Exercise prompt → Out of the entries that follow, copy each line containing "agent".

Material shown →

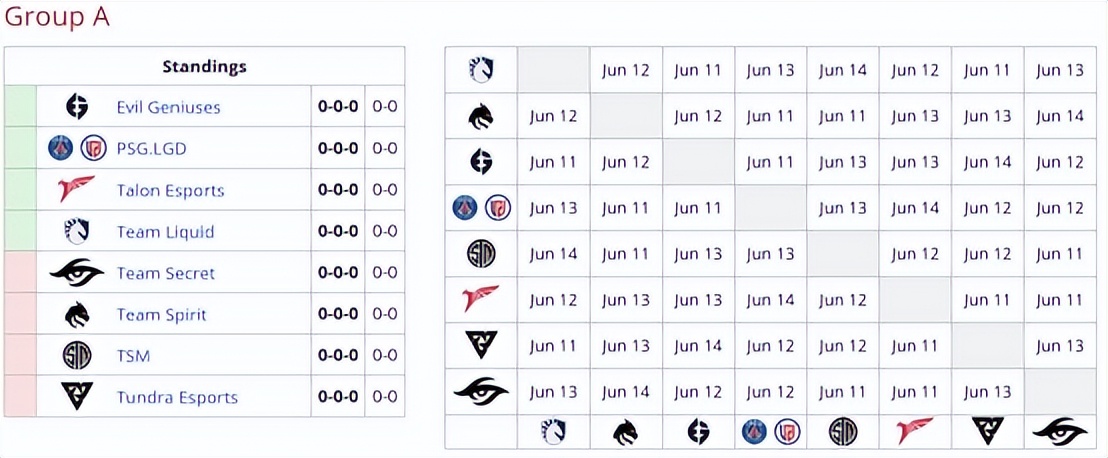Click the Team Spirit name link
Image resolution: width=1108 pixels, height=458 pixels.
(x=161, y=314)
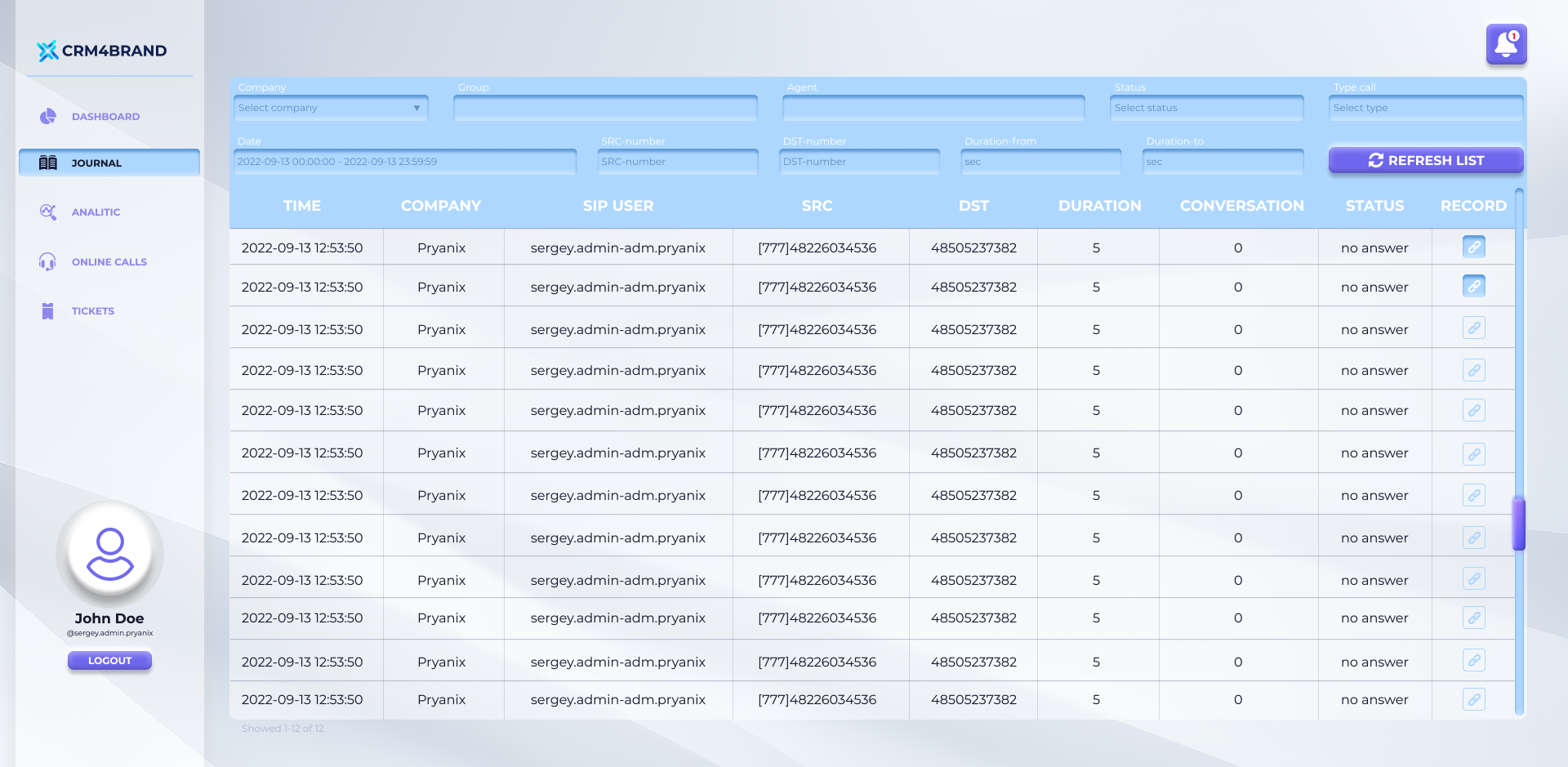
Task: Click the Analitic sidebar icon
Action: click(48, 212)
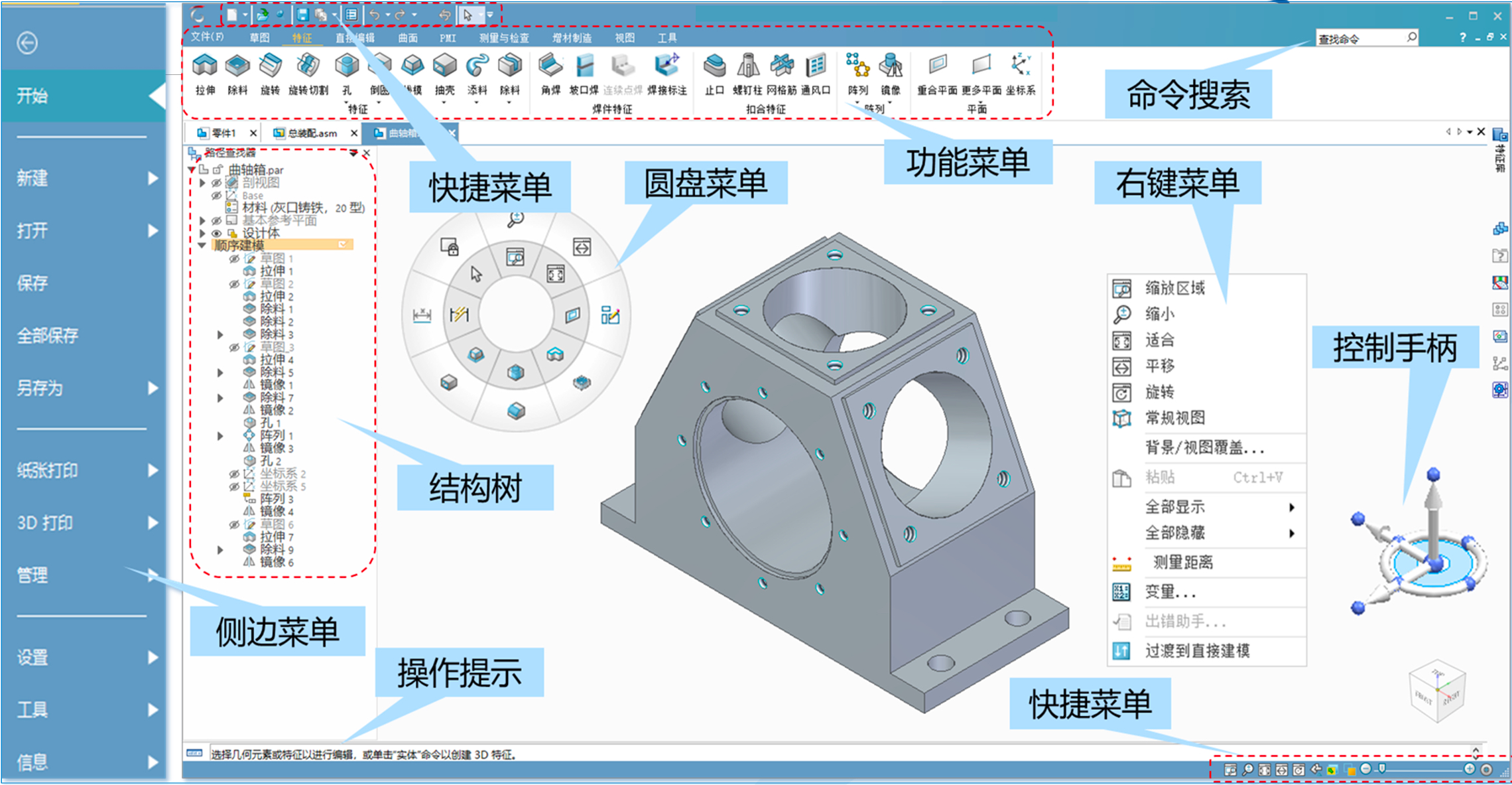Choose 测量距离 in context menu

pyautogui.click(x=1183, y=563)
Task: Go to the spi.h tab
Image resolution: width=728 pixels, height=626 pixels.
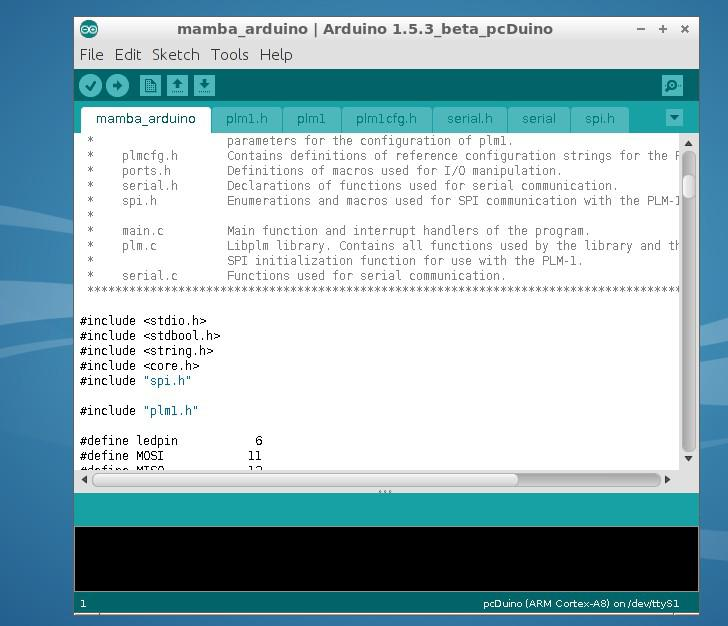Action: pos(600,119)
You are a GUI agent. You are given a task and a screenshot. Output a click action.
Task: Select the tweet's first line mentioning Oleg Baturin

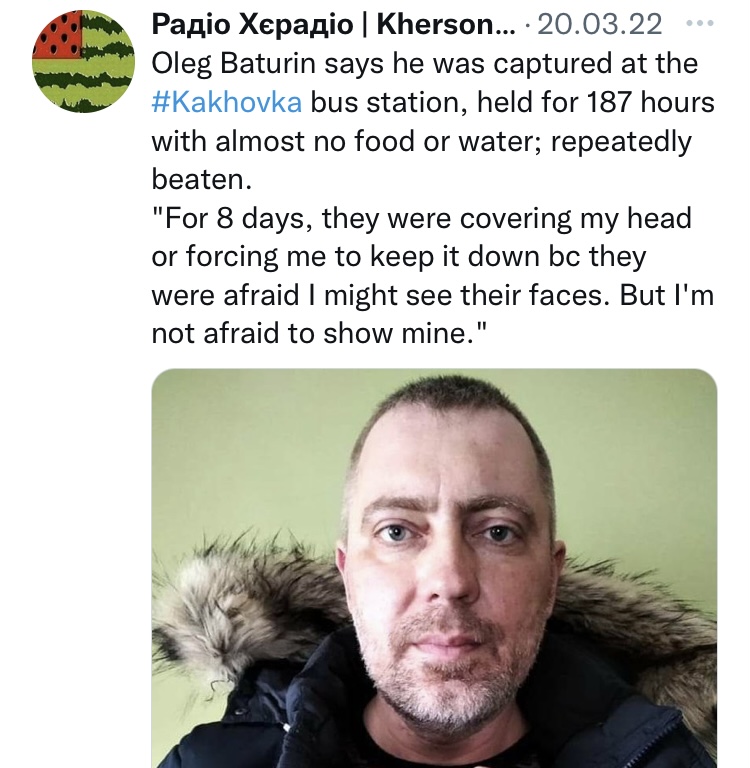click(424, 64)
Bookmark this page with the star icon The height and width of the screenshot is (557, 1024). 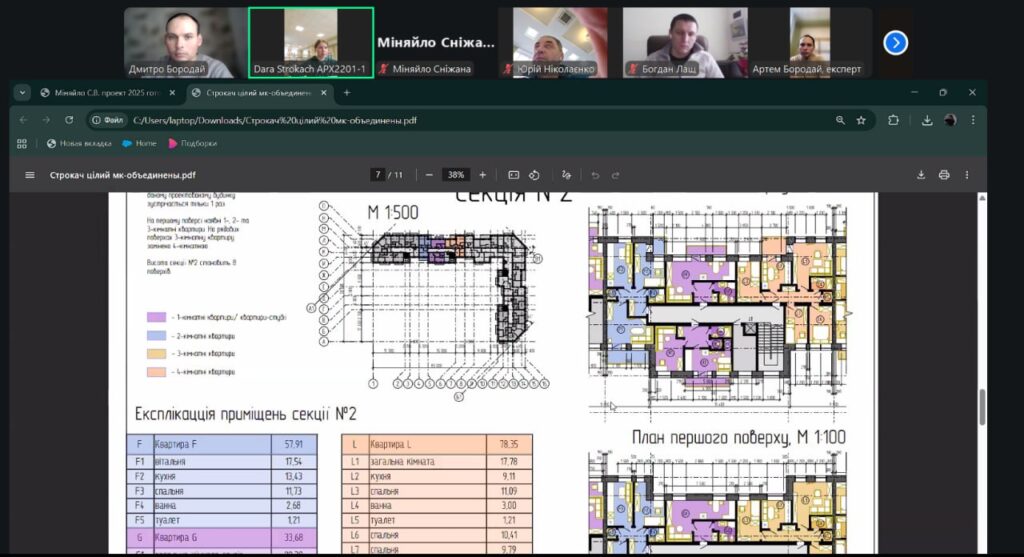pos(861,120)
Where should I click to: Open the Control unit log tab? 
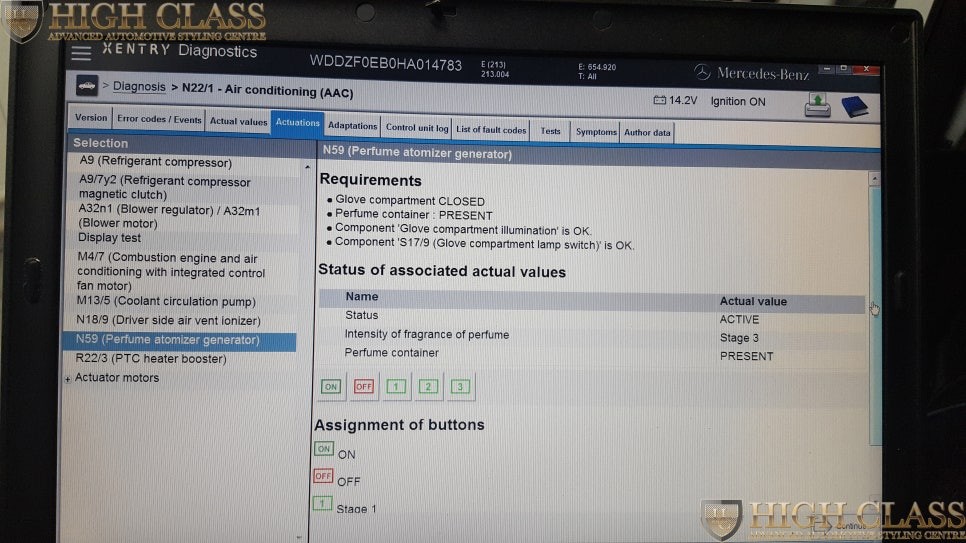[417, 128]
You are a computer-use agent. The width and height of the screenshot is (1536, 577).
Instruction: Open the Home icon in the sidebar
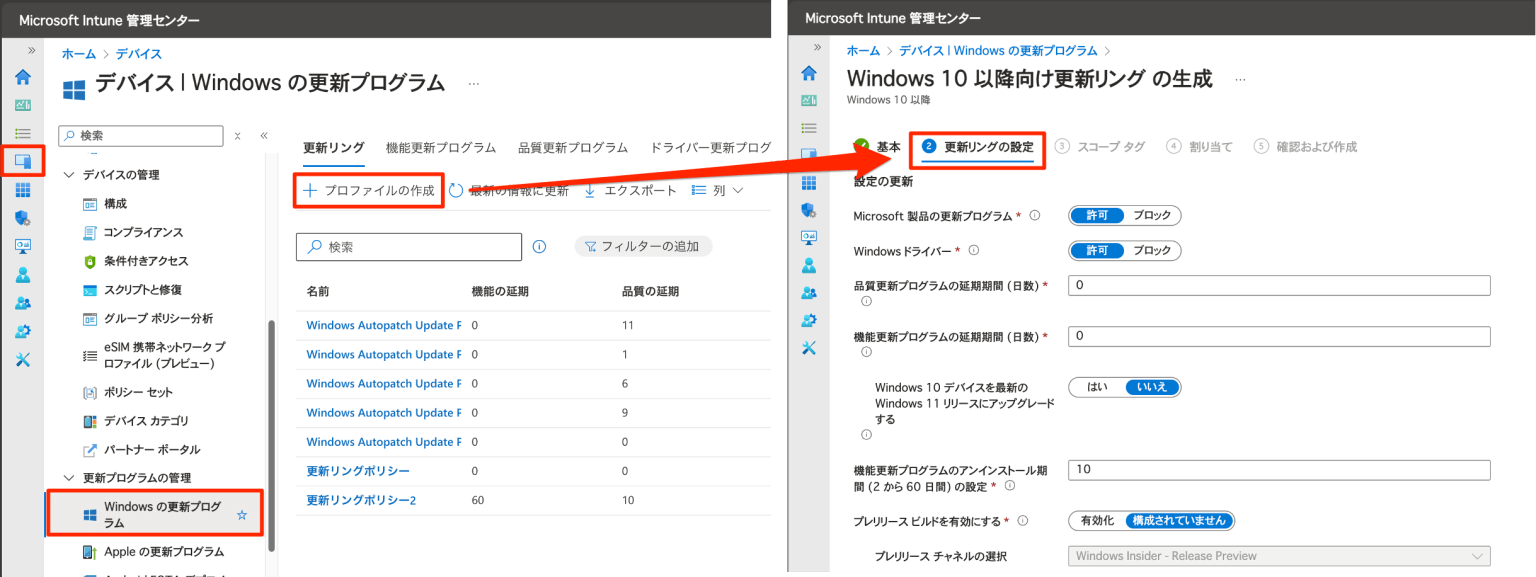click(22, 76)
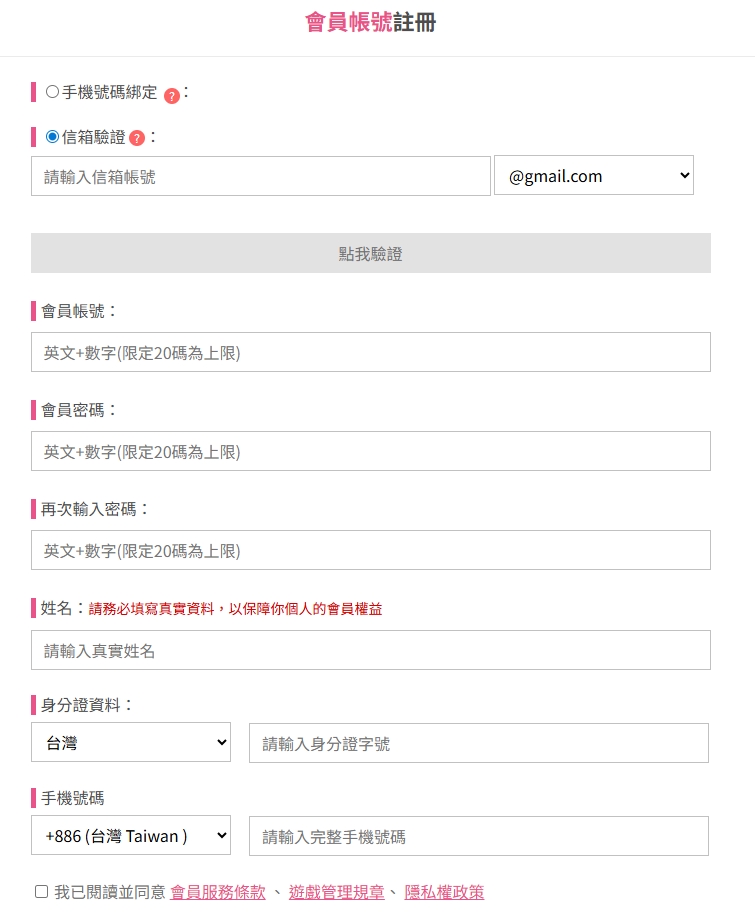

Answer section →
You are a GUI agent. You are given a task and a screenshot. Output a click action.
You are a computer-use agent. The width and height of the screenshot is (1536, 577).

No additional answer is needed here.